Today’s disagreements are fundamental and irreconcilable. KCRCC chair Brent Regan put it frankly in his nominating speech for Dorothy Moon at the 2022 convention: “Oh, how I pine for the days of Tip O’Neil and Ronald Reagan when we could disagree without being disagreeable. But sadly, those days are gone. They have brought the fight to us and fight we must!”

The problem is that a lot of Republicans still think we can bring those days back. Perhaps if we moderate our tone, or if we pull our punches, then the left might reciprocate. If you think it’s still 1960, 1984, or even 2014, you might think that turning the other cheek is the noble way to conduct yourself in the political arena. Yet unilateral surrender only further emboldens our political enemies.

All of this was in mind recently due to a short discussion on Twitter with Daniel Silver, 1st vice chair of the Idaho GOP. It actually started when Rep. Steve Berch, a Democrat from LD15 on the border of Boise and Meridian, was acting as concern troll regarding the conservative leadership of the Idaho GOP. I made a drive-by tweet facetiously suggesting that of course a Democratic legislator has the best interests of Idaho Republicans at heart. Berch responded with Silver’s editorial, suggesting that if I won’t listen to him, perhaps I should listen to the 1st vice chair of the Idaho GOP.

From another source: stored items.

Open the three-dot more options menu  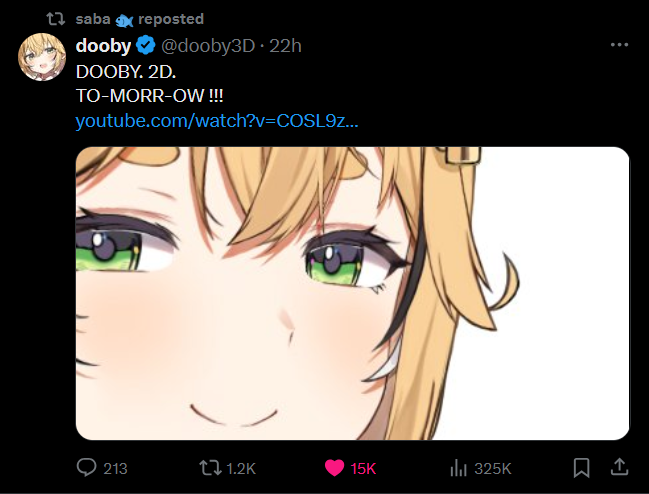620,45
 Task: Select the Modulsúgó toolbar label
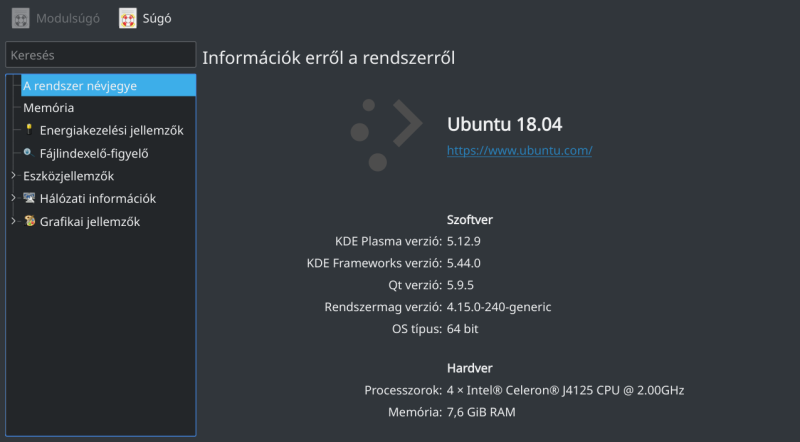coord(68,19)
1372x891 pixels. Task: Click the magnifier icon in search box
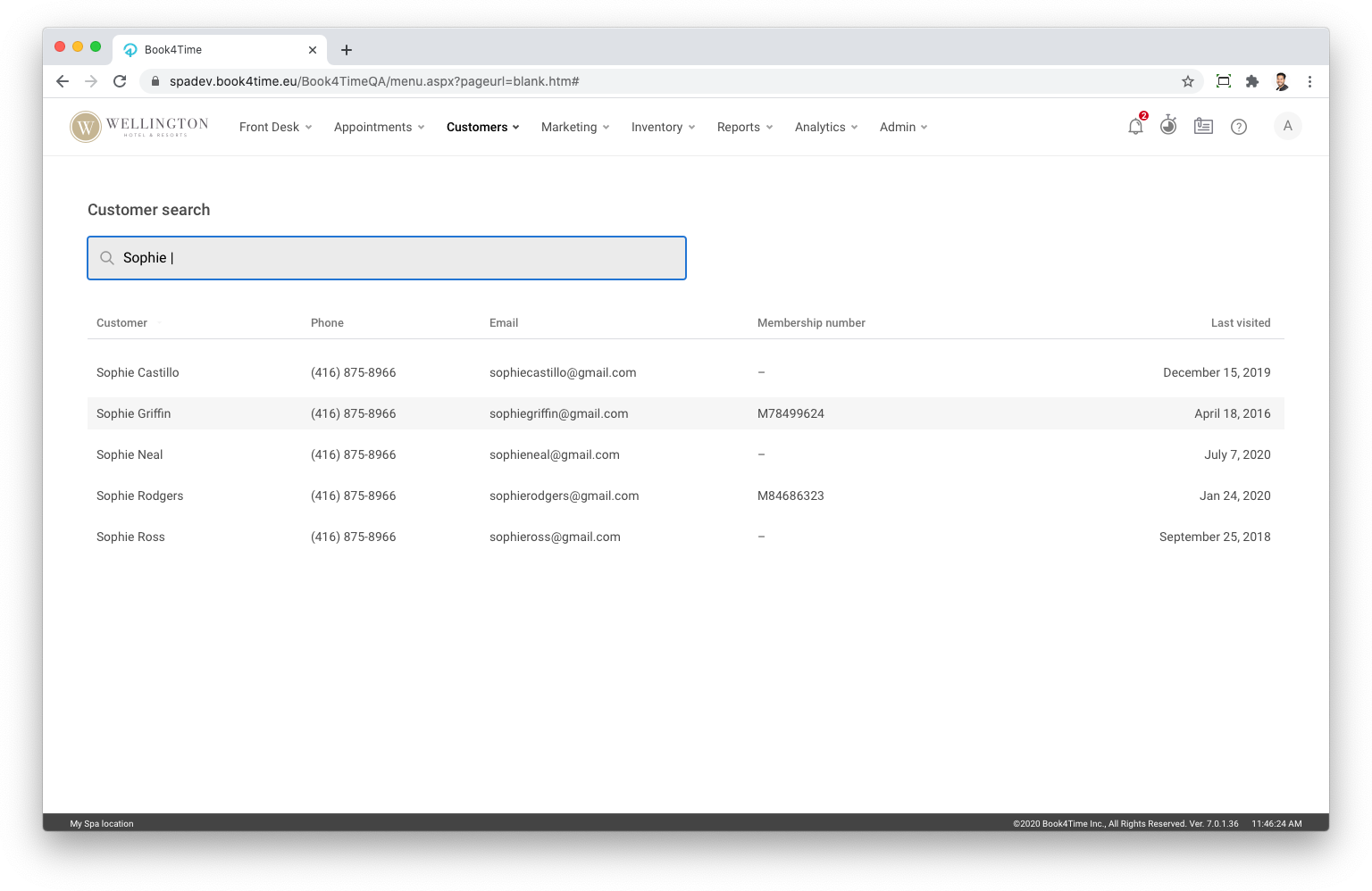pos(107,258)
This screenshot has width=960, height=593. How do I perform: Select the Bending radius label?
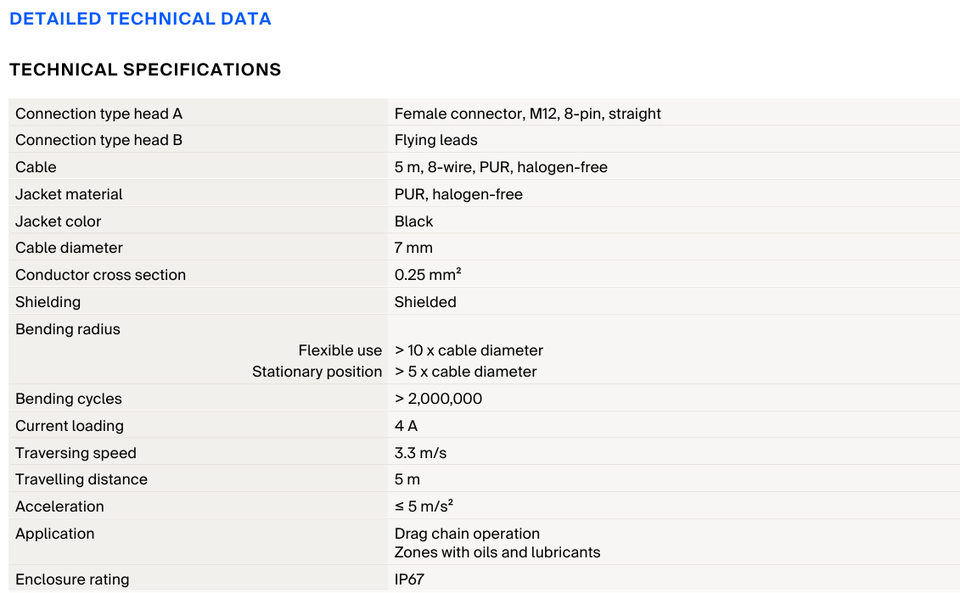pyautogui.click(x=67, y=329)
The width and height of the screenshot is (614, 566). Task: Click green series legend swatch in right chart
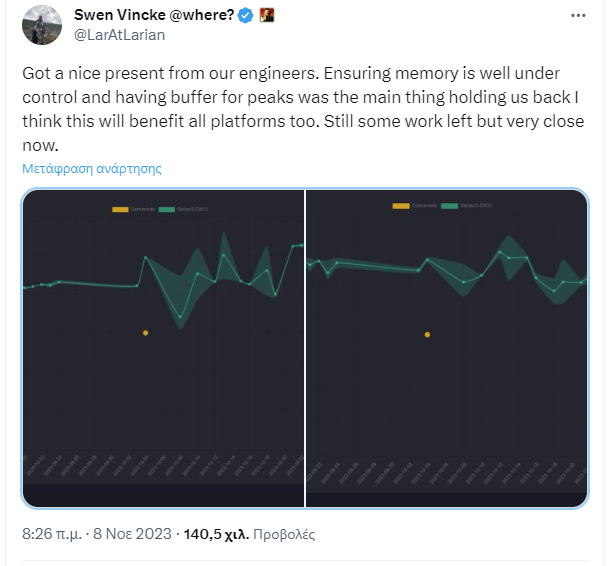click(449, 205)
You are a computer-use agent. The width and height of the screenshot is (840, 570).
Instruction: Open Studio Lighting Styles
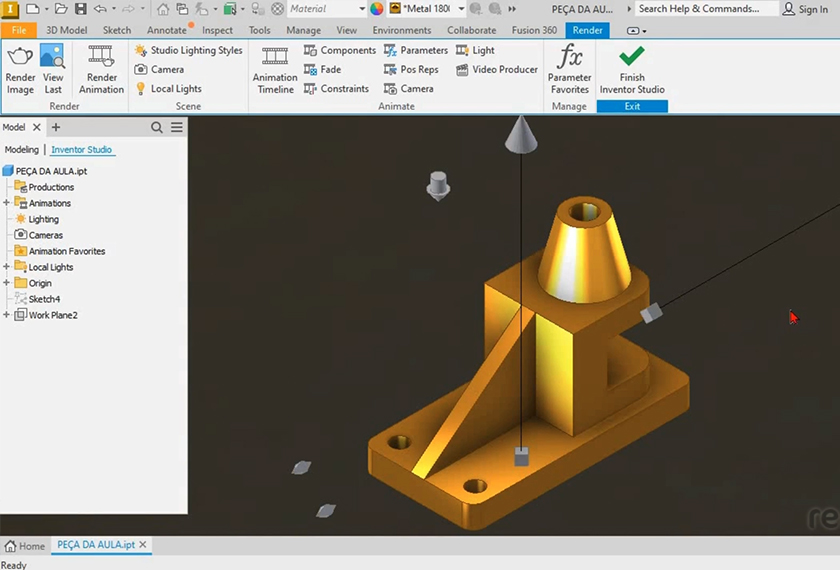coord(189,50)
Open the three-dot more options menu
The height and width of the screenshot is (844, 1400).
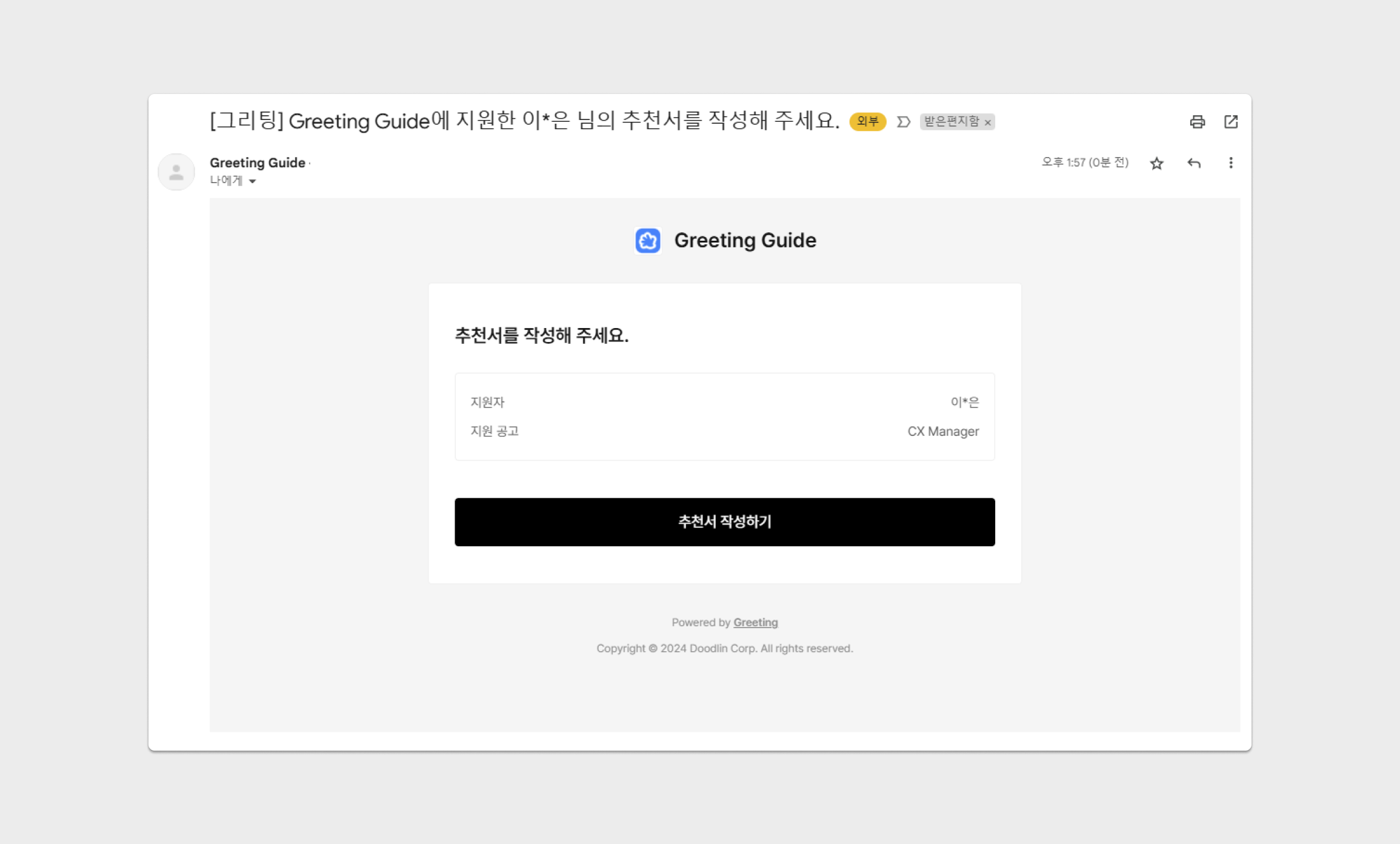1230,163
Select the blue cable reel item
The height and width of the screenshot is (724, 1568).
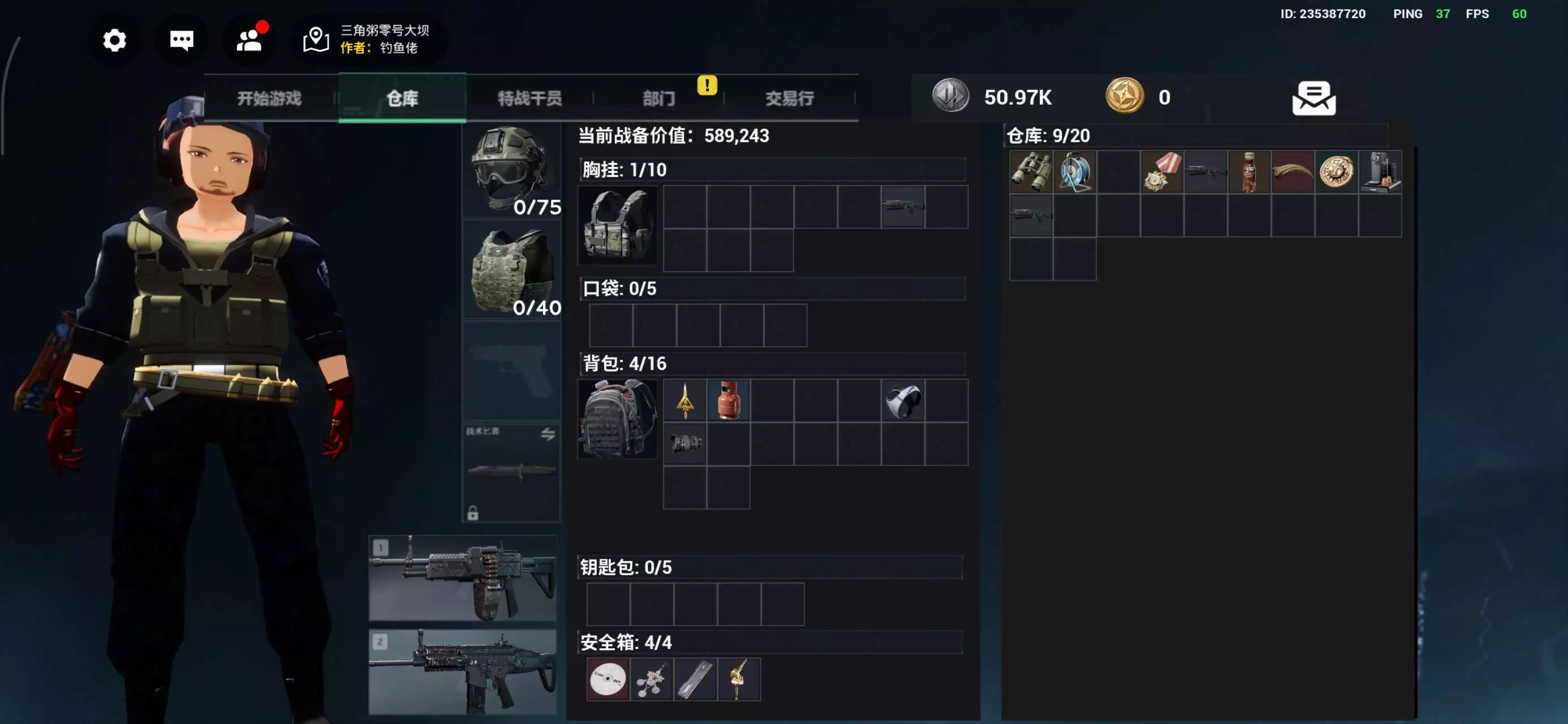1075,173
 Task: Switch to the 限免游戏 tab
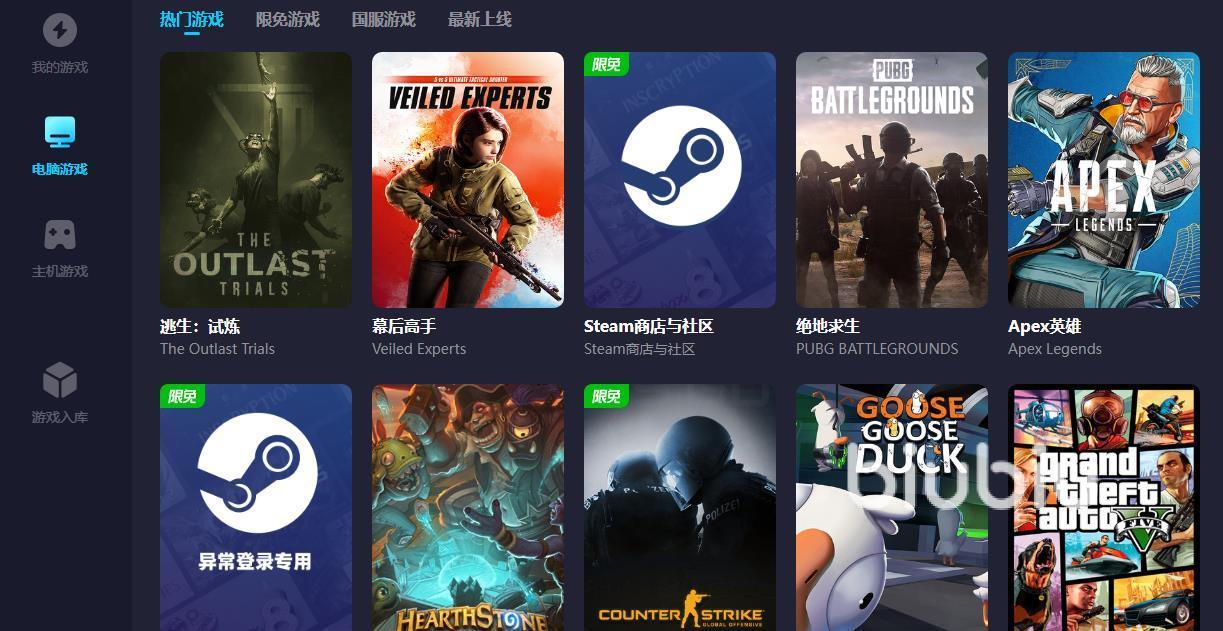pyautogui.click(x=288, y=19)
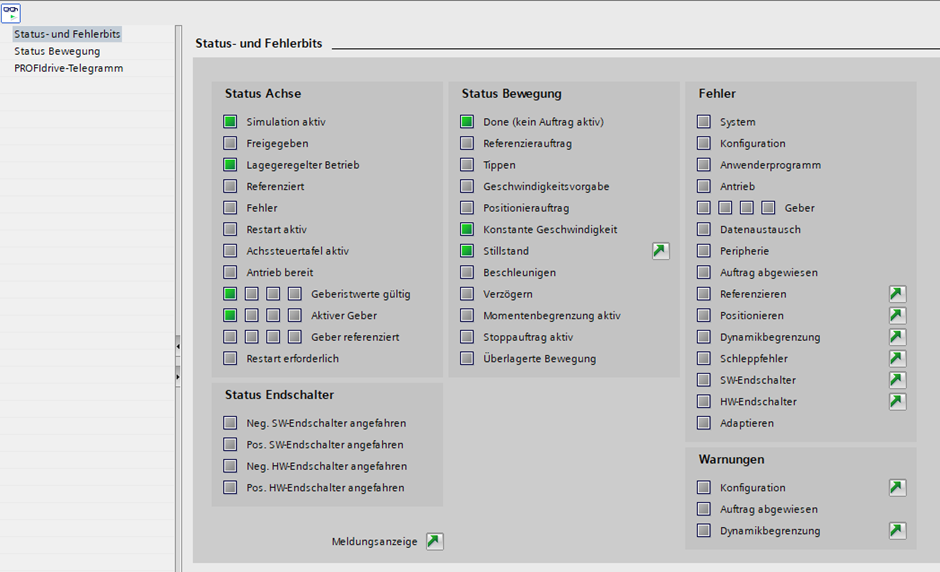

After lamenting that Silver and Berch were on the same page, Silver responded. The whole exchange is below:

Around the same time, in response to another tweet, Silver disavowed association with Berch:

The point of this post is not to go after Silver again - I have already done that sufficiently. The point is to illustrate how disagreements over tactics often leads to defeat, which leaves you powerless to implement your agenda. John McCain might have felt all gooey inside for the honor of losing to the first black president, but eight years of Obama was awful for our nation. Winning is always better than losing.

Have you ever seen the left disavow one of their own? Has a Democratic politician ever gone to the pages of corporate media to denounce their own radicals? I struggle to think of an instance. Steve Berch is happy to denounce conservative Republicans, and Daniel Silver’s editorial gave him more ammunition with which to do it. When was the last time Berch denounced the communists, antifa, BLM rioters, and radical gender activists on his own side?

Maybe he has - if so, let me know.

The left doesn’t denounce their radicals because they want to win, and those radicals do a good job of pushing the Overton Window and driving the narrative. The right trips over themselves denouncing anyone they perceive as racist or bigoted or who uses the wrong tactics. There’s almost a thirst on the right to find someone on their own side to denounce. The question is who are you aiming to please? Whose approval are you seeking? Democrats are happy to give Republicans a pat on the head when they dutifully attack people to their right, as Berch did to Silver. We had a term in the Cold War for that: useful idiots.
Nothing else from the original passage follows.